Accurate measurement of streamflow in small mountain basins is critical for flood forecasting and water resource management, yet it remains challenging due to harsh conditions and lack of infrastructure. This study evaluates two modern direct discharge monitoring methods, a non-contact radar sensor and a submersible pressure transducer in forested headwater catchments of the Carpathian Mountains in Romania. The radar device (Sommer RQ-30) and pressure sensor (METER Hydros 21) were installed in comparable small basins to continuously record water level and discharge. We describe the measurement principles, field installations, and operational advantages and limitations of each system. Two representative flood events were analyzed: a summer flash flood (peak discharge ~4.6 m³/s) monitored by the radar in a 14 km² basin, and a spring snowmelt-driven flood (peak ~1.4 m³/s) captured by the pressure sensor in a 0.87 km² basin.
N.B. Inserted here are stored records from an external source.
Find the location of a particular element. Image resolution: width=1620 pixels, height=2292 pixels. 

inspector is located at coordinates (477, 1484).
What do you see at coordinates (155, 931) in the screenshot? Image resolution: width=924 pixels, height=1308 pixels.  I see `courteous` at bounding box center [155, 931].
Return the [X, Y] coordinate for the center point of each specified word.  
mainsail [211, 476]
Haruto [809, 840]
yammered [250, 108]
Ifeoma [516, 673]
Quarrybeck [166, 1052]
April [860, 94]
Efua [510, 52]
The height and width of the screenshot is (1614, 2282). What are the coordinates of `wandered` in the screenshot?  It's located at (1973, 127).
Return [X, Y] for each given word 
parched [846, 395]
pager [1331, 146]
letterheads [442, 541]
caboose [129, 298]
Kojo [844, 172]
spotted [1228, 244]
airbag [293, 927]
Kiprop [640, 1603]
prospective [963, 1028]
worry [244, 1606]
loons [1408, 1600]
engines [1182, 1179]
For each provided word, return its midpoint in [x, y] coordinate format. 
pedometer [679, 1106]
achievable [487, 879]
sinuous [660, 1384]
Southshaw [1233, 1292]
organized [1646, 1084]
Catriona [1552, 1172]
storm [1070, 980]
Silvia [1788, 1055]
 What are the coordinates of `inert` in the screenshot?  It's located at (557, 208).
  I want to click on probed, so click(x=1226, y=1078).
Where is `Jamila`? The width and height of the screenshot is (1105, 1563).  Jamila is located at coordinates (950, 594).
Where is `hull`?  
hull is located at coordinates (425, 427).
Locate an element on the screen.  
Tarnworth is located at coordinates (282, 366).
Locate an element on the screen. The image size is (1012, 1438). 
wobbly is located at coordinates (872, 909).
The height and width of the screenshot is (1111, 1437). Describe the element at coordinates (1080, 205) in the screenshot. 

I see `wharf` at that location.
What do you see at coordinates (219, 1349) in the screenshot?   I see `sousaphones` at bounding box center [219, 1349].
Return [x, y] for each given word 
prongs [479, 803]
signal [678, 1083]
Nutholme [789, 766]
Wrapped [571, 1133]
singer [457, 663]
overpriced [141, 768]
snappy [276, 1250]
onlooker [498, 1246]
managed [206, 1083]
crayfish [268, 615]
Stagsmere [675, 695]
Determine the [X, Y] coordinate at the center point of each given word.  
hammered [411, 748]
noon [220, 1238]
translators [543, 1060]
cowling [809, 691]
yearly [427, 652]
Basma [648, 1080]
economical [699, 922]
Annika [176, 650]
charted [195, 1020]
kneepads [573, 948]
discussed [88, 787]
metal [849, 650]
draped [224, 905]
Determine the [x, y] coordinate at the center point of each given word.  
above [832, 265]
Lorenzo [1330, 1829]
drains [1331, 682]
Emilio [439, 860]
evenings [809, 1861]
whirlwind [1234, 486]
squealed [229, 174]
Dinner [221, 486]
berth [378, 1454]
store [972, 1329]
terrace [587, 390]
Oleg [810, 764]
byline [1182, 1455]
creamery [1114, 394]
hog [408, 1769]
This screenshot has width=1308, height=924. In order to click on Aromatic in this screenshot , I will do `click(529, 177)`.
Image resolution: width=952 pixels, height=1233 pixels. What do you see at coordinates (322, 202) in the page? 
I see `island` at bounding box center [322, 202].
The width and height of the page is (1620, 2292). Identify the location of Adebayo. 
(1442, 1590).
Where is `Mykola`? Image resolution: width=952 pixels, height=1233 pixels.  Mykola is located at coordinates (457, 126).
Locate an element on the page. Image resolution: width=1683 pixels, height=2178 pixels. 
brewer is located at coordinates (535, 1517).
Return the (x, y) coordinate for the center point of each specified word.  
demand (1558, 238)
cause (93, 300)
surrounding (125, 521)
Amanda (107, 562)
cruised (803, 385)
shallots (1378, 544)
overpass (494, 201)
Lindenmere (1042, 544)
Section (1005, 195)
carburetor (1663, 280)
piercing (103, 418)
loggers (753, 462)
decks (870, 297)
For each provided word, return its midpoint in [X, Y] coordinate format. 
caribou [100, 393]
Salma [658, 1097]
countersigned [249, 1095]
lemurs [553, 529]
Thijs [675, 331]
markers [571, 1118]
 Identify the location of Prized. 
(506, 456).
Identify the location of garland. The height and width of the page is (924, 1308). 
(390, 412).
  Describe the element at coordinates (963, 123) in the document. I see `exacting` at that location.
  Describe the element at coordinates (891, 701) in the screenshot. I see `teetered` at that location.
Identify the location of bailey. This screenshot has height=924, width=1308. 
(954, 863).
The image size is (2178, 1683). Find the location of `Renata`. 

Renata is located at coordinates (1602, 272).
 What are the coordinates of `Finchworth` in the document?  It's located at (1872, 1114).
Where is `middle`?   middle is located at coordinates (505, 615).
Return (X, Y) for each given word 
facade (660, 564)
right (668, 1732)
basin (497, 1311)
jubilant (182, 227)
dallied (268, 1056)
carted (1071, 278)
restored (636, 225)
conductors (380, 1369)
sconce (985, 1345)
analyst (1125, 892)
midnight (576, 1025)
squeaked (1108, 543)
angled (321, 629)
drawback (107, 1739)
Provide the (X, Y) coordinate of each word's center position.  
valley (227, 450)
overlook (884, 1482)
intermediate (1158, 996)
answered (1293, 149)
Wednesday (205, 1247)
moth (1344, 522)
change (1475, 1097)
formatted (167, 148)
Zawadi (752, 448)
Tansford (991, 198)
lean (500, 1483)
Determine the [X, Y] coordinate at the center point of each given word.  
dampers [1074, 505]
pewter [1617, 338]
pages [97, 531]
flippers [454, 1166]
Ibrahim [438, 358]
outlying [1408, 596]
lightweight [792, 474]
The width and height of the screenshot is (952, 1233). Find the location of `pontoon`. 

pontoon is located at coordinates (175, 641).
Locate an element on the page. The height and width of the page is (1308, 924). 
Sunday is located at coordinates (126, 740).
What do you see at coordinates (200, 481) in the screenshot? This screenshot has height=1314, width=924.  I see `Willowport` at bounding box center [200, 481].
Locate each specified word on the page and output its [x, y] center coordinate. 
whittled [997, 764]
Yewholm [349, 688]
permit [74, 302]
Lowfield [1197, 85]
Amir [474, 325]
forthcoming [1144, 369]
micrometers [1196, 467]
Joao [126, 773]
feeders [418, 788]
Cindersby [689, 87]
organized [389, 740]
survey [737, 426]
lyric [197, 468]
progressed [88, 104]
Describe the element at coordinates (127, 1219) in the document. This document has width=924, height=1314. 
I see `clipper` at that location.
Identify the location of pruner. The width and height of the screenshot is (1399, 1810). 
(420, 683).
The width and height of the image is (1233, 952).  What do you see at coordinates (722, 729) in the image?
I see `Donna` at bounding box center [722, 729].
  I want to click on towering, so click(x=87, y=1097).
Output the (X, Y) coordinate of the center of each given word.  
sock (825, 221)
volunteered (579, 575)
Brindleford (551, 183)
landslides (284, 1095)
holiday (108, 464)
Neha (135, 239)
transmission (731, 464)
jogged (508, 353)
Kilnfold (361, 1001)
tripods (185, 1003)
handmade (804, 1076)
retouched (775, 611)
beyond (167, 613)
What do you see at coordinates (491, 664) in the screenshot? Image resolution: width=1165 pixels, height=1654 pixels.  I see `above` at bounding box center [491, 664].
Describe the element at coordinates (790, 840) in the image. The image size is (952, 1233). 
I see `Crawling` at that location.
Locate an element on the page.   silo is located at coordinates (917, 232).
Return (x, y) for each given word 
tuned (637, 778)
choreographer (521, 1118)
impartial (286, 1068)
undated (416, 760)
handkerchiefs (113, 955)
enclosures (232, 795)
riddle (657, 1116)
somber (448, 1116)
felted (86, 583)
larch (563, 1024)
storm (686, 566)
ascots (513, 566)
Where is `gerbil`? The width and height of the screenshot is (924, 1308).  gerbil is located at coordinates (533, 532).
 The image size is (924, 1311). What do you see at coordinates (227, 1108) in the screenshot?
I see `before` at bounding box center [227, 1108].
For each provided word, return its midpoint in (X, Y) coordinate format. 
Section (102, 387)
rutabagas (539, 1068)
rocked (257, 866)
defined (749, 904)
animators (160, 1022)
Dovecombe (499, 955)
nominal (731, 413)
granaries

The radar sensor provided real-time hydrographs with clearly defined peaks and minimal signal noise, while the pressure sensor (paired with a V-notch weir) yielded accurate discharge estimates but required data filtering and maintenance. Overall, the radar method better performed in capturing rapid flood dynamics and operational reliability in remote sites, whereas the pressure sensor method offered cost-effective accuracy for moderate flows and baseflow calibration. Key findings highlight the complementarity of these techniques for small mountain basins: the radar ensures safety and continuity under extreme events, and the pressure sensor remains valuable for detailed low-flow measurements. The paper discusses the comparative performance under field conditions and provides recommendations for integrating both technologies in monitoring networks.